The Crime Scene: A Great Pair

This article is from the archive of The New York Sun before the launch of its new website in 2022. The Sun has neither altered nor updated such articles but will seek to correct any errors, mis-categorizations or other problems introduced during transfer.

The New York Sun

Hieronymus “Harry” Bosch has become one of the great figures in contemporary American mystery fiction, and this ethical, tough-but-softhearted Los Angeles policeman has brought enormous, well-deserved success to his creator, Michael Connelly.

Driven to protect the good people of his city and to put away the bad guys, Bosch is haunted by every case he can’t solve and by every killer or rapist he can’t catch. He’s the cop we would want on the case if something bad happened to someone we love. This stuff doesn’t just come out of the ether; it comes from the author’s own mind, and from his heart. Mr. Connelly knows what is right and its converse, and so does the character who, to some degree, reflects the character of the author.

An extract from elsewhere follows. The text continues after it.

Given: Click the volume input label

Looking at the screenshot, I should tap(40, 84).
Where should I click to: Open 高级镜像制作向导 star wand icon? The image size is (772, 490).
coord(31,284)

Since Bosch got his first name partially from Harry “Dirty Harry” Callahan, you know the punks he encounters are in for a hard day when they smugly point out that they have more rights than Captain Ahab’s sock drawer.

What a surprise, then, when Mr. Connelly wrote “The Lincoln Lawyer,” about a defense attorney, Mickey Haller, whose job it was to set loose the same hoods, thugs, and other lower forms of life whom Bosch worked so hard to put behind bars, and even made Haller a sympathetic character.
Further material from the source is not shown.